Ireland claimed a rare victory in the French capital on Saturday evening, ending France and England's hopes of capturing the championship -- in what was a perfect last hoorah for retiring Irish rugby legend Brian O'Driscoll.
Almost half a million people were expected at the Dublin parade while celebrations were taking place in dozens of towns and cities in Ireland and across the world.
"Everything has been really well attended and mother nature has even been on our side," said Susan Kirby, chief executive of the Dublin St Patrick’s Day Festival.
Over 100 landmarks from the Moulin Rouge in Paris to the Great Wall of China were lit up green in honour of Ireland's national holiday.
Tourism Ireland’s annual 'Global Greening' initiative has become one of the most striking of the international celebrations.

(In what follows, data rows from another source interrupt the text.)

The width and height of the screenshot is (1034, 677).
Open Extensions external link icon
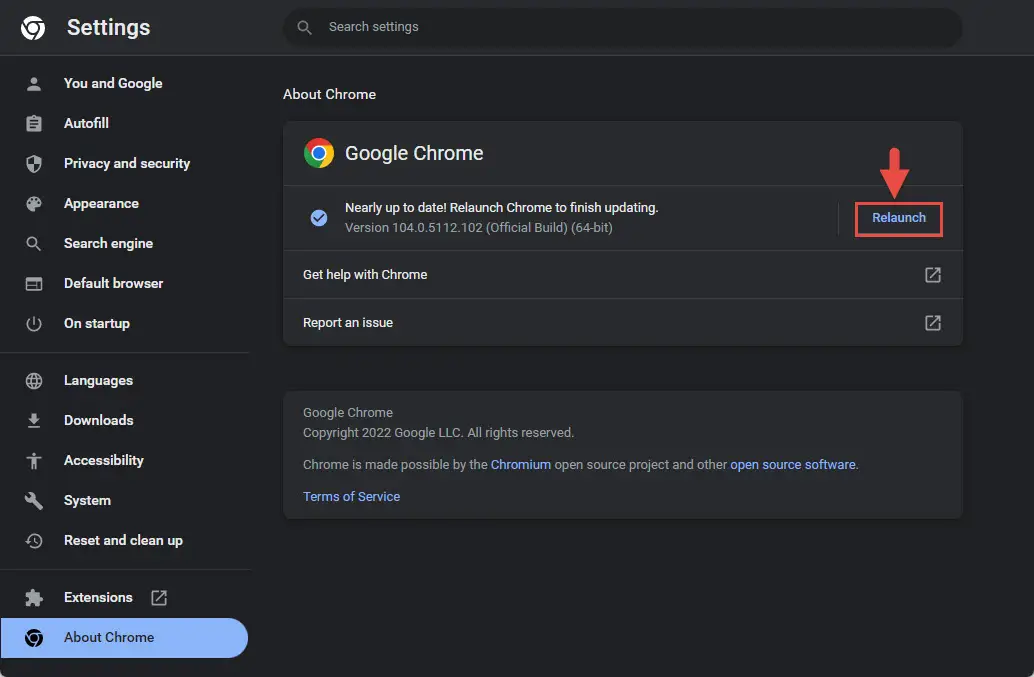pyautogui.click(x=159, y=597)
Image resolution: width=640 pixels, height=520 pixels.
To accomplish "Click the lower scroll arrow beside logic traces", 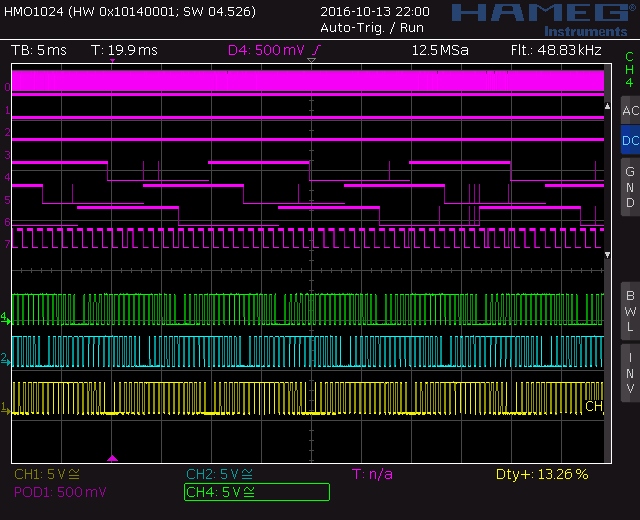I will coord(606,255).
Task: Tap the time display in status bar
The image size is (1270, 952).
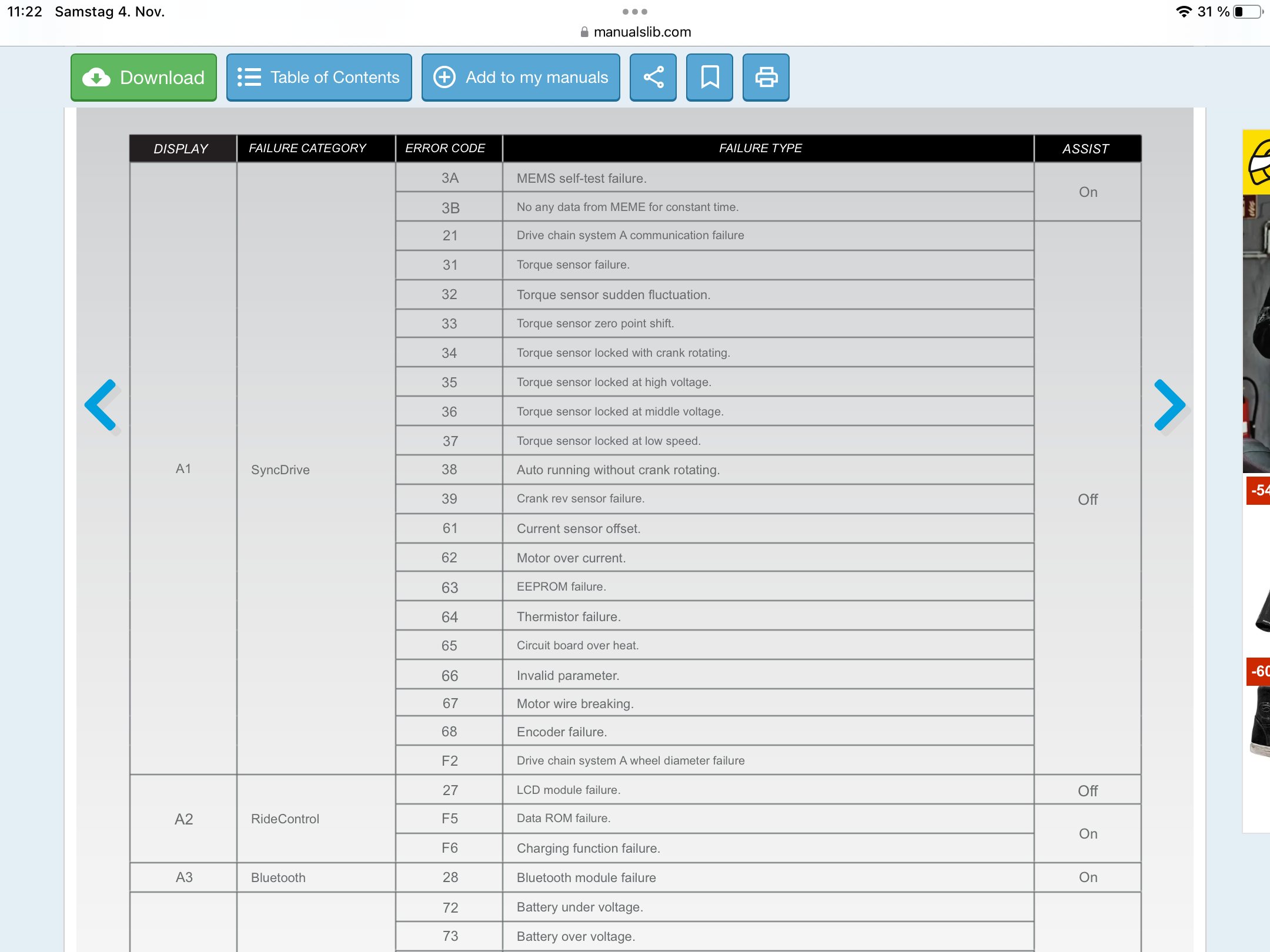Action: point(25,12)
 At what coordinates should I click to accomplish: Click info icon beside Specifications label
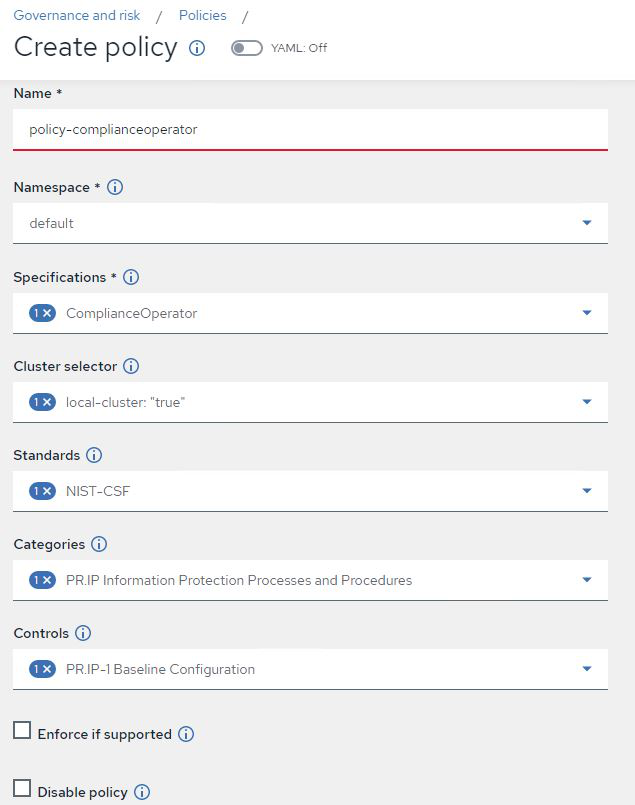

"This is the fifth year of Tourism Ireland’s 'Global Greening' initiative and each year I am delighted to see even more well-known attractions and landmark sites wishing to get involved," said Niall Gibbons of Tourism Ireland.
On Friday at the White House, Prime Minister Enda Kenny presented US President Barack Obama -- who himself has Irish roots -- with the traditional gift of a bowl of shamrock, Ireland's three-leafed national emblem.
The annual All-Ireland club finals of the Ireland's national sports, hurling and gaelic football, attracted thousands of supporters to the city's Croke Park stadium.
-'Let's make history'-
This year’s parade theme was ‘Let’s Make History,’ a colourful exploration of Ireland’s past — from Dublin’s Viking origins to its more recent economic bust.
"We should also look to the past with respect. It is, in the end, one of the sources of the ethics of our present," said Irish President Michael D Higgins as he arrived to watch the parade.
"It is our greatest resource we have for imagining a better future which we all aspire to."
Monday’s parade was the first since Ireland exited its international financial rescue programme in December.
Famed for its double-digit growth in the 1990s, Ireland's once-proud "Celtic Tiger" economy crashed in the late 2000s when a property bubble burst, forcing Dublin to turn to the EU and IMF for funding.
The Celtic Tiger made a return to the streets of Dublin Monday — this time in a mocking pageant.
The parade’s tiger, enchanting the people with promises of wealth and luxury, was chased to the sea by artists, musicians and children in one of the more creative floats.
Madeline Philips from County Kildare, proudly wearing shamrock on her jacket, was in the Irish capital with her two sons.
"It’s a great day. We’re just hoping the rain will stay away so we can enjoy it all," she told AFP.
"Today’s not a day to talk about bailouts or the government, it’s about having a bit of fun again."